Teen Mass gets rave reviews

Interactive and fun’ services target young Catholics

March 30, 2001


— Danielle Mastronardi, 16, has a confession to make. Not only is she very proud of her parish, but she's anxious to tell everyone that they've really got to go to Holy Apostles Catholic Church and try the Sunday evening teen Mass.

"I love it. I love telling people that they should come and check it out," the high school sophomore says. "I truly look forward to Sunday nights."

Holy Apostles Catholic Church in Cranston, R.I., is drawing large
numbers of youths to its Sunday evening Mass since starting a Life
Teen program in 1996.

Holy Apostles Catholic Church in Cranston, R.I., is drawing large numbers of youths to its Sunday evening Mass since starting a Life Teen program in 1996.

For sure, Danielle is not the only teen-ager in the western Cranston parish who has grown enthusiastic about Mass at Holy Apostles. At a time when many older churchgoers wonder why so many young people avoid going to church, Holy Apostles is getting rave reviews from its young people for spirit-filled liturgies and programs that attempt to bring them closer to Jesus Christ.
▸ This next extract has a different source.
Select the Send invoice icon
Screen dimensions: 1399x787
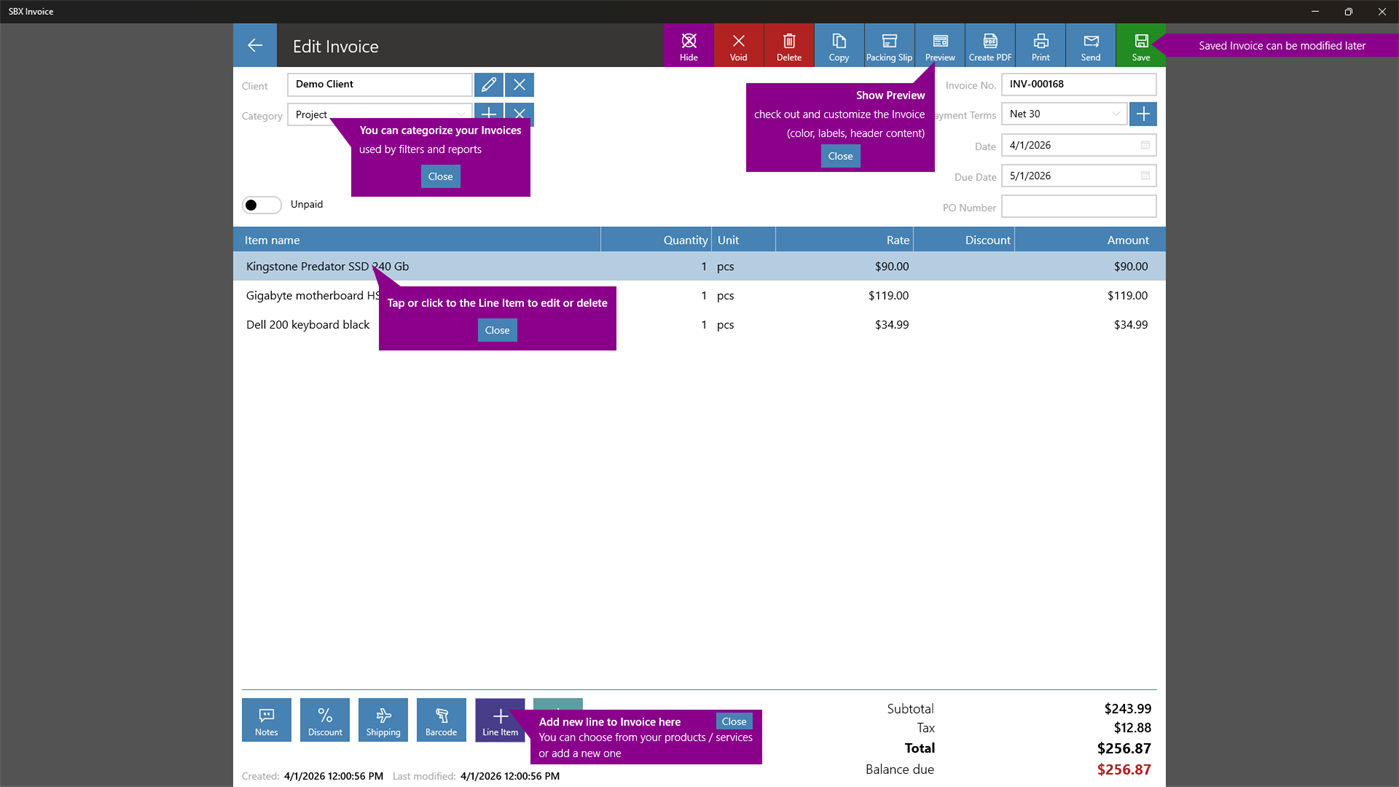point(1090,44)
A recent Sunday was no exception. Looking out on the several hundred people at the 5:30 evening Mass, the Rev. Richard D. Sheahan, the pastor, invited all teens in attendance to join him around the altar as he prepared to recite the Eucharistic prayers.
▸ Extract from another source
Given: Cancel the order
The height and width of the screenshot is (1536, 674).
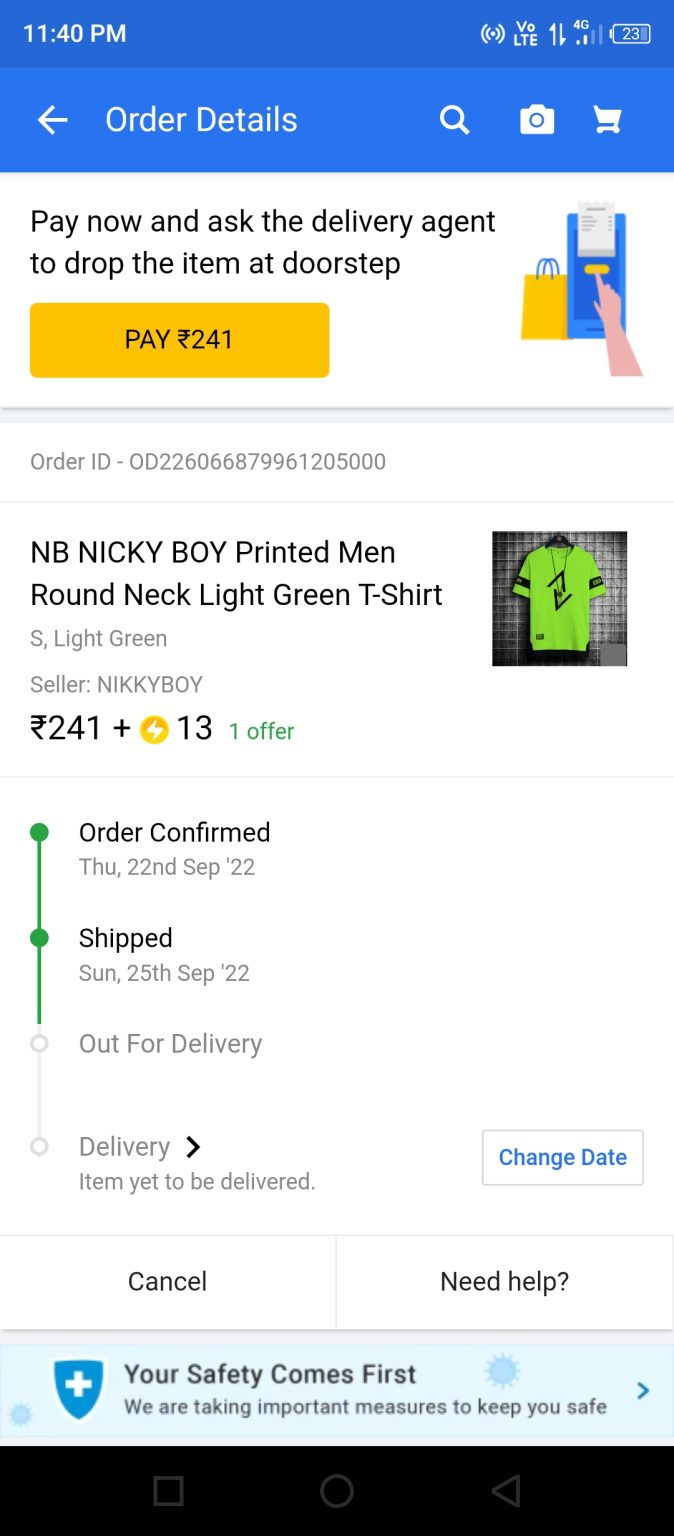Looking at the screenshot, I should point(167,1281).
It was not a new invitation, because he has extended similar ones many times before. Nonetheless, the effect was a reminder to the teens that they were welcome and need not feel like outsiders.

Indeed, teens say this is truly a Mass where they do feel at home, whether because of the uplifting music or seeing their peers take on the roles of lector, acolyte, ministers of the Eucharist, altar preparers or bearers of gifts.

Closer to Christ

Sheahan says it was during a training conference for priests and parish leaders in 1996 that he first became acquainted with the Life Teen, a program of outreach to teen-agers that was begun many years earlier in a a Catholic parish in Mesa, Ariz.

"I found the experience to be very exciting and believed a program such as this would help bring our teens closer to Christ," he says, "so I proposed it to the staff."

The rest is history. The Life Teen Mass was introduced into the parish that same year on a monthly basis, then became twice-a-month in 1997. Then, two years ago, the parish decided to go all-out by adding Life Teen Nights, 90-minute sessions led by 16 adult mentors who would try to guide the teens into a deeper understanding of Catholic teaching.

Michael Santilli, the parish's Life Teen coordinator, says the sessions typically take a variety of forms, sometimes employing skits or videos to break the ice or to perk interest.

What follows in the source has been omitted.